自己採点30点で14奪三振。金足農・吉田の直球は強烈にキレる

  • 菊地高弘●文 text by Kikuchi Takahiro
  • 大友良行●写真 photo by Ohtomo Yoshiyuki

 試合前の10分間で、「この投手は本物だ」と確信した。

「投低打高」と言われる今夏の甲子園で、大会前から「ナンバーワン投手」と評判になっていたのが、金足農(秋田)の右腕・吉田輝星(こうせい)だった。

鹿児島実戰で14奪三振を記録した金足農のエース・吉田輝星鹿児島実戰で14奪三振を記録した金足農のエース・吉田輝星 甲子園大会では、試合開始前に報道陣に各チーム10分間の取材時間が設けられる。金足農対鹿児島実の試合前、吉田は鈴なりの報道陣を前にして堂々と自身の投球論を語ってくれた。聞いていて、おっと思わされた言葉をいくつかピックアップしてみたい。

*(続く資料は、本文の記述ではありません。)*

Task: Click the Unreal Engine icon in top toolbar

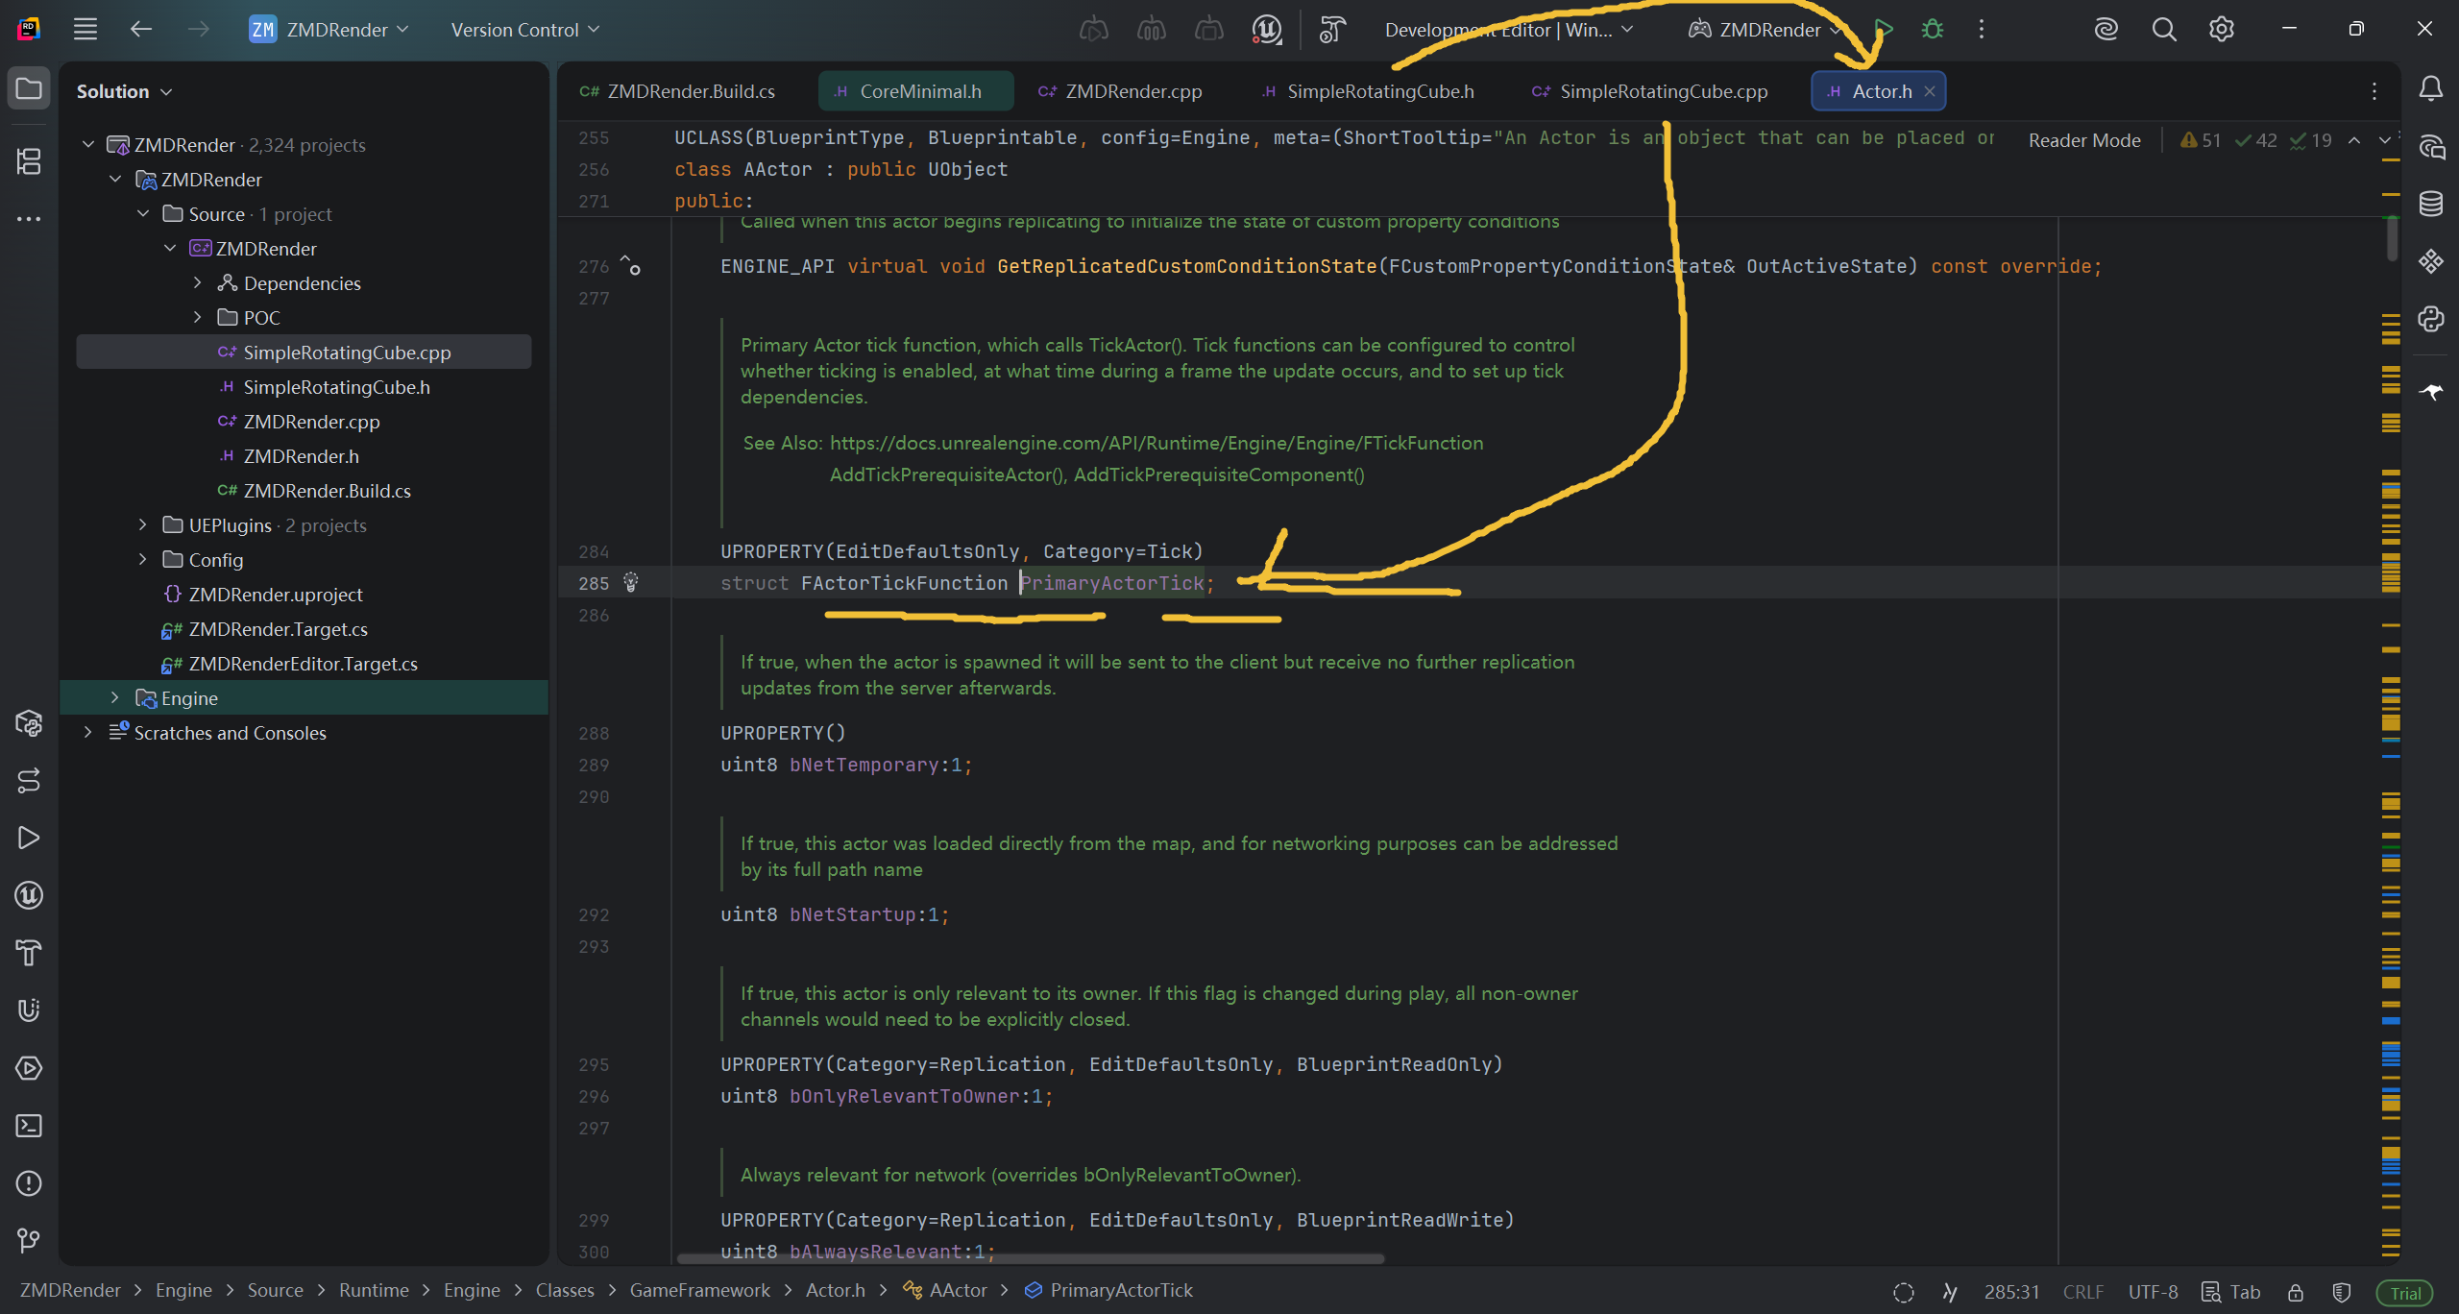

「(秋田大会で)150キロは出ましたけど、球質は死んでいたので、球質の伴った球速を求めたいです」

「(調子のバロメーターを聞かれ)ボールの回転がきれいかどうかと、体重が前足(左足)に乗れているかどうかです。回転は音も大きいかどうかを気にします。まずリリースで『パチッ!』と音がして、扇風機みたいに『シーッ!』と風が吹くような音が鳴ればいいときです。悪いときはボールの縫い目にしっかり指が掛からなくて、『ゴー!』と汚い回転音になります」

「三振ばかりだと球数が多くなりますし、攻撃にいい流れがいきません。2ストライクに追い込むまでは打たせて取ることを考えています。追い込んだらしょうがないので、三振を狙います」

 誰が見てもいい投手なのは間違いない。そして、吉田はただ能力が高いだけでなく、思考力もある。短い取材時間とはいえ、それはすぐに伝わってきた。

 身長176センチ、体重81キロ。上背に恵まれているわけではないが、スピンの効いたストレートにカーブ、スライダー、カットボール、ツーシーム、チェンジアップ、スプリットと多彩な変化球を操る。そして吉田が評価される最大の理由は、その投球センスにある。

 打者の顔色や大局を読みながらクレバーに試合をコントロールして、牽制球、フィールディングも抜群にうまい。そんな投球スタイルから、「桑田真澄2世」と評するメディアもあった。吉田は「桑田さんの足元にも及びません」と苦笑しつつも、桑田の高校時代の映像を見て参考にしているという。